Data provided →
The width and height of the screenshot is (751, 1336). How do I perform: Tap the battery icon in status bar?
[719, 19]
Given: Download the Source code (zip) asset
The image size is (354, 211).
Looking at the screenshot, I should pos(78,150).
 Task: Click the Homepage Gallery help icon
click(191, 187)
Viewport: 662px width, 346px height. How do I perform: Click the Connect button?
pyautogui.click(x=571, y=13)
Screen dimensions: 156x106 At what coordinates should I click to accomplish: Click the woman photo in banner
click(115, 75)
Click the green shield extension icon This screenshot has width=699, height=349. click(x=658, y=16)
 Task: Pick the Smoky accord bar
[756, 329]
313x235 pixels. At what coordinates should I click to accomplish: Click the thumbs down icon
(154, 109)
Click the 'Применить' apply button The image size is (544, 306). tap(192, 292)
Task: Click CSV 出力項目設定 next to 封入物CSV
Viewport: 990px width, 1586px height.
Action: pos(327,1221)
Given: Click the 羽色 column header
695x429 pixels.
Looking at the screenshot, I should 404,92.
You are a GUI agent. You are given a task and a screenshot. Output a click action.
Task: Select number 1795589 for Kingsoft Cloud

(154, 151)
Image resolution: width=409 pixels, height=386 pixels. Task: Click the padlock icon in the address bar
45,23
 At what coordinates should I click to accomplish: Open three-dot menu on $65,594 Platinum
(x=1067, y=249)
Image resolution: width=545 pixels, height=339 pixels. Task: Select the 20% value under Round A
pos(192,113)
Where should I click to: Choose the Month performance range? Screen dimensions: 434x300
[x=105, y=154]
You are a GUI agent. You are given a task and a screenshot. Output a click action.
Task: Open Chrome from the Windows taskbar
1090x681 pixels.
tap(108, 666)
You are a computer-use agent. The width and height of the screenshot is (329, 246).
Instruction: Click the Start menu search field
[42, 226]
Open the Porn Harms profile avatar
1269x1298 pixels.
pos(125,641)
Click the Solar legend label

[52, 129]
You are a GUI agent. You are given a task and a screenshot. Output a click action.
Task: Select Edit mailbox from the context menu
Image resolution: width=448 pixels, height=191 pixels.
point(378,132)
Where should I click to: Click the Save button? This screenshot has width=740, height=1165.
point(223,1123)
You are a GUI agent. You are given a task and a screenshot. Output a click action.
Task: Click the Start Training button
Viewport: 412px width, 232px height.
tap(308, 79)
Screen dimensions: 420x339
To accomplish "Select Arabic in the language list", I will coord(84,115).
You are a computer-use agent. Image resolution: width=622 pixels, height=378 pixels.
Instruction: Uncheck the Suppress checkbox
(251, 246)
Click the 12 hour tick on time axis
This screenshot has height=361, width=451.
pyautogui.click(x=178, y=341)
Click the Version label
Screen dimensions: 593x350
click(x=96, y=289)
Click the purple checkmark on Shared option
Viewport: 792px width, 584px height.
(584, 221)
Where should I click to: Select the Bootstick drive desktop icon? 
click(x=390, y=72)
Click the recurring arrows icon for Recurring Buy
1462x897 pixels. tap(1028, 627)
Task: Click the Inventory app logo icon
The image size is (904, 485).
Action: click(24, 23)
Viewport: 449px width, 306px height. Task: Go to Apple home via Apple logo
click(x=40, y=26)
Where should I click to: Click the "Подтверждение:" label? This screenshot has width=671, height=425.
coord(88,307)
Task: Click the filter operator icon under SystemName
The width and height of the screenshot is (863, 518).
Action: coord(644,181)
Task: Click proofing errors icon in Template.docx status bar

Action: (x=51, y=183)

Activity →
State only the number of lines above that contain the word "computer".

Output for this exercise →
2